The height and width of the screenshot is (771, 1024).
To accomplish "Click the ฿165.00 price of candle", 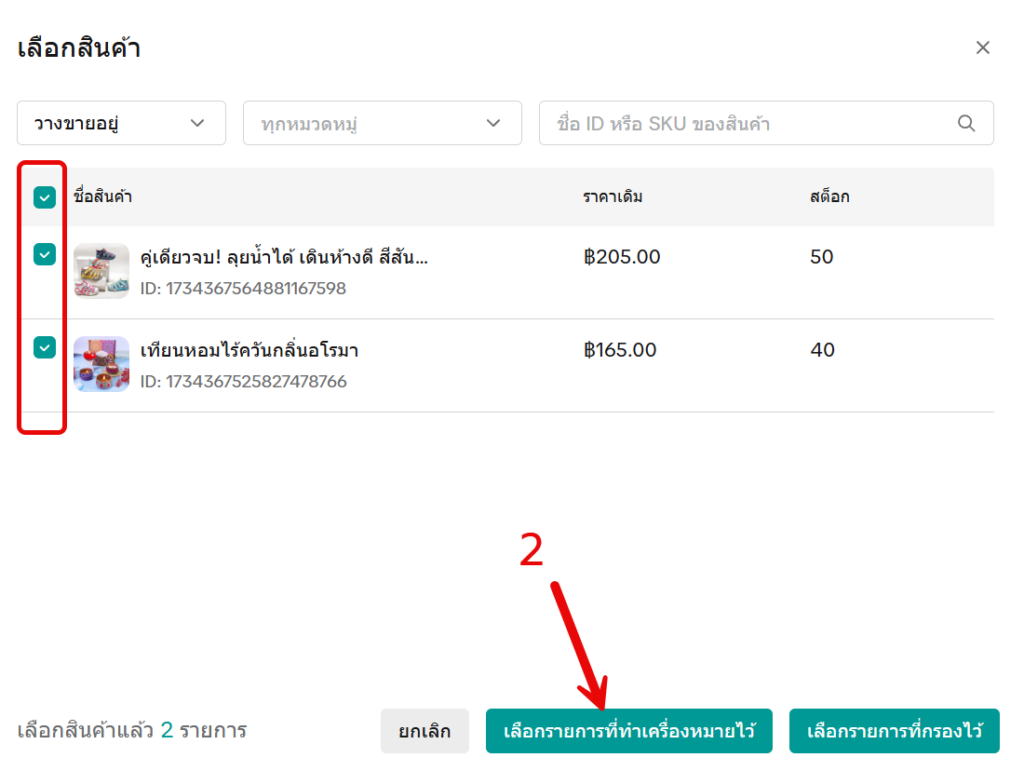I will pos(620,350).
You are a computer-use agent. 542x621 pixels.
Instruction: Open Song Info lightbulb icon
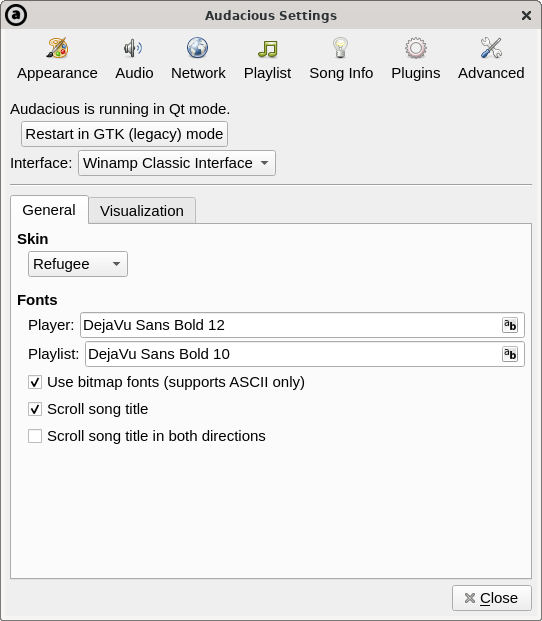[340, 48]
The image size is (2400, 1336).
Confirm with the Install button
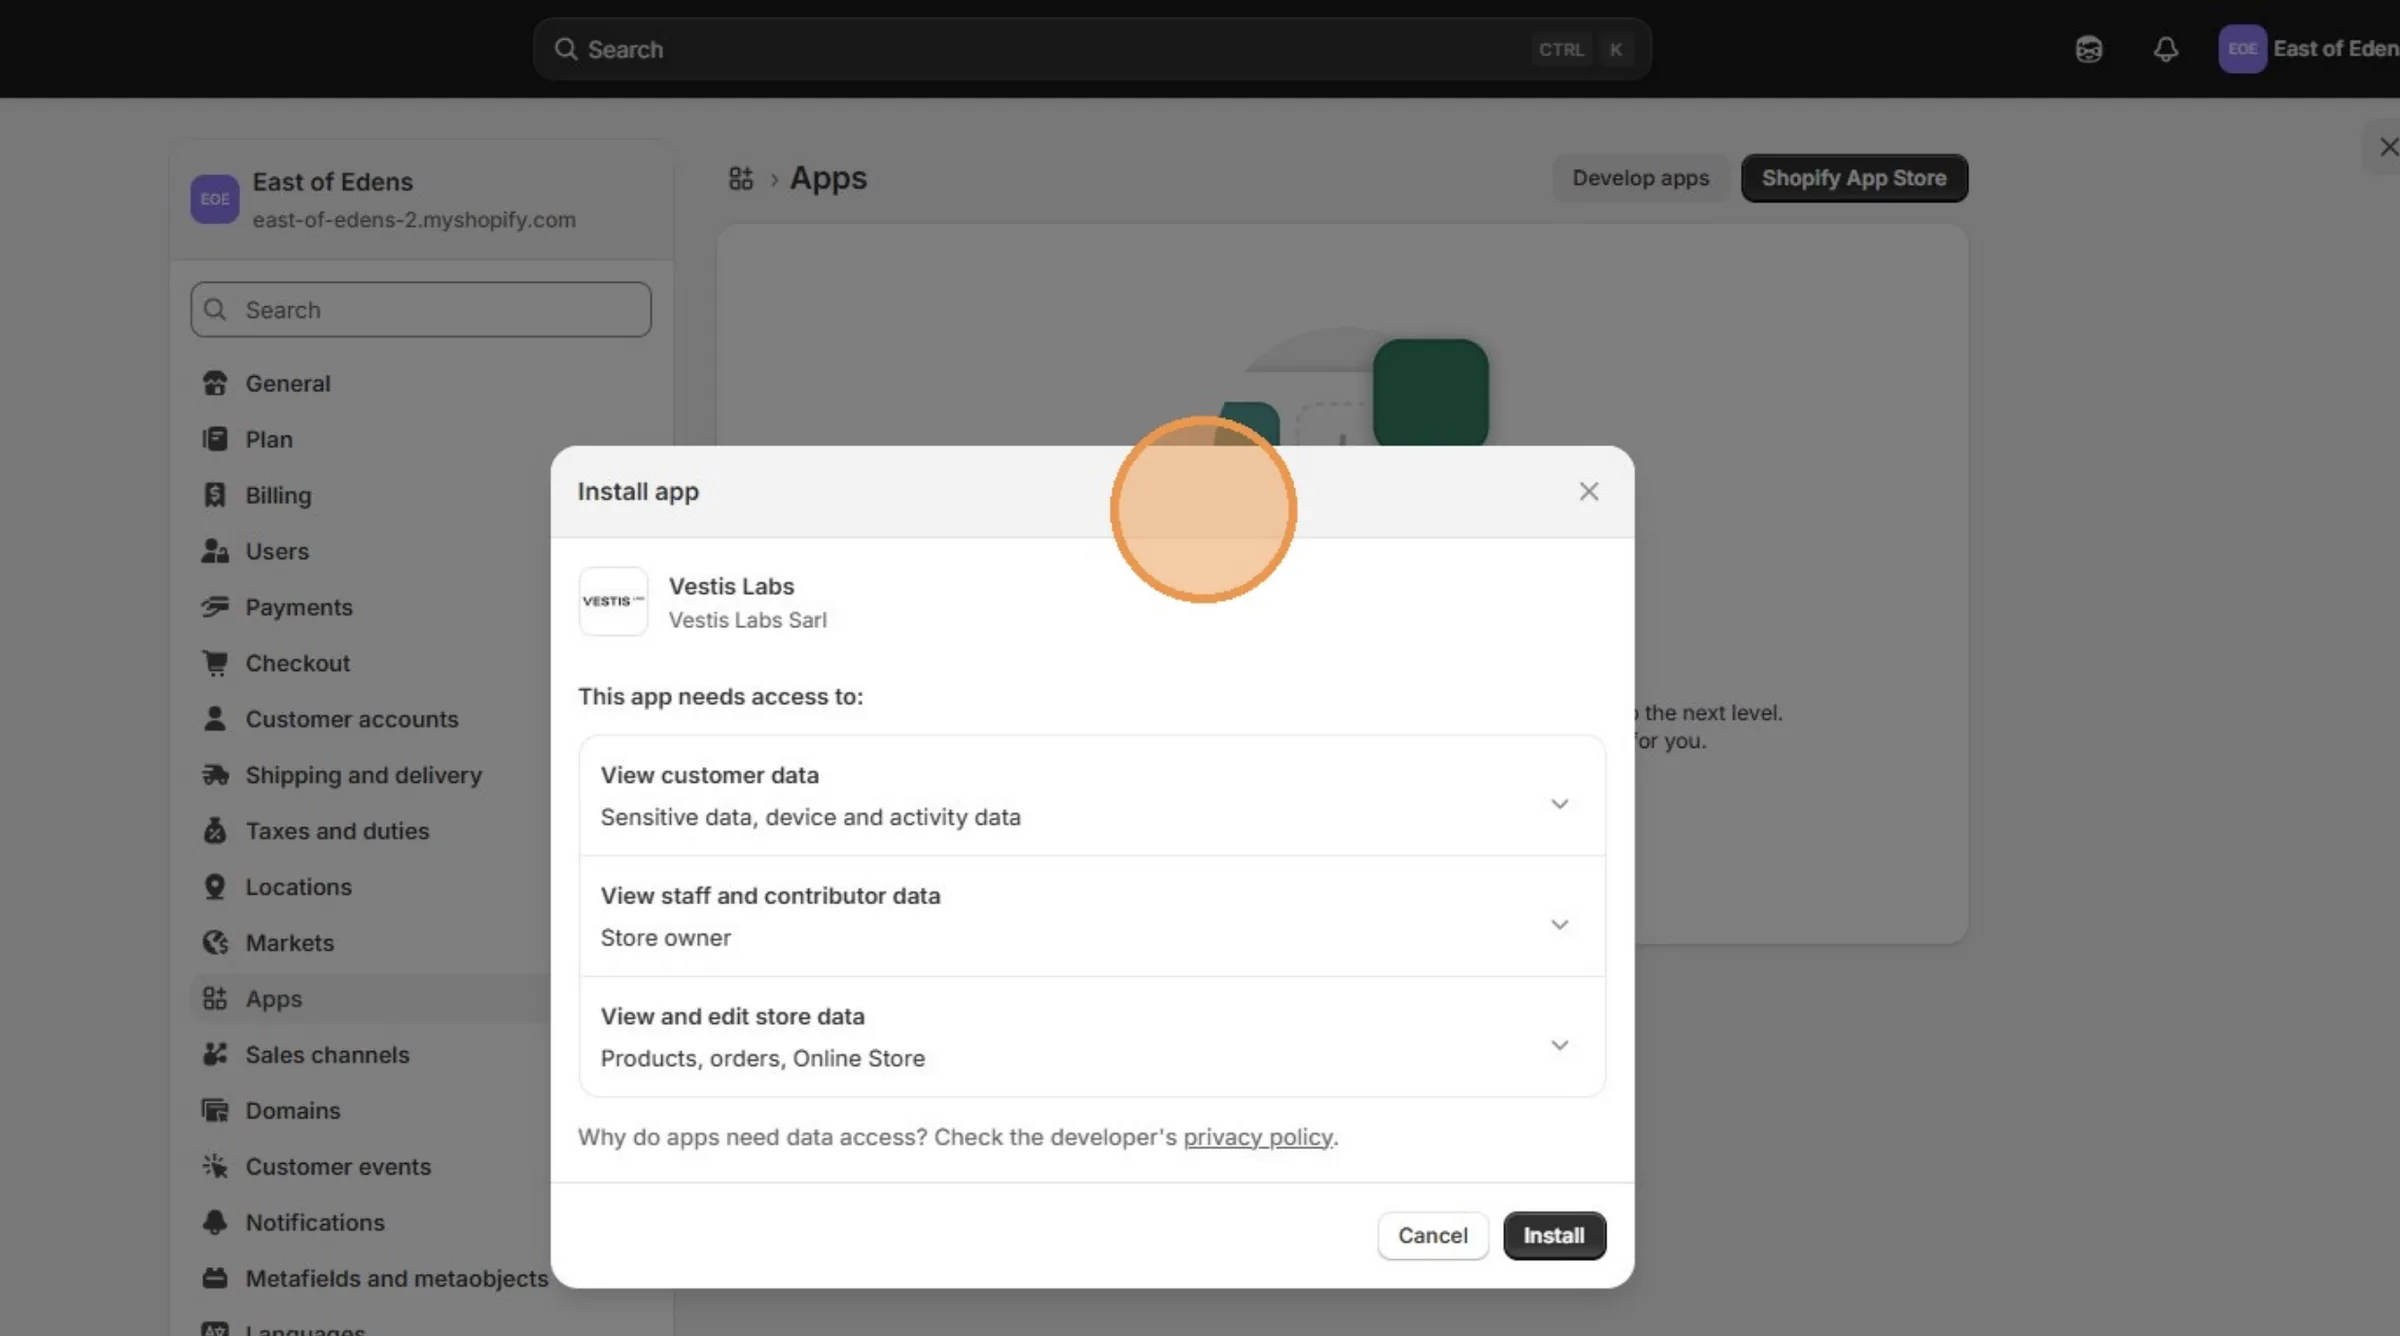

AIM: In the items from the line containing "You are a computer-use agent. 542x621 pixels." through the end of the items, both included, replace "Install" with "Update" and change nothing else. Give only those lines, without the pictures.

ANSWER TO THE TASK:
You are a computer-use agent. 542x621 pixels.
Instruction: Open Song Info lightbulb icon
[340, 48]
The image size is (2400, 1336).
Confirm with the Update button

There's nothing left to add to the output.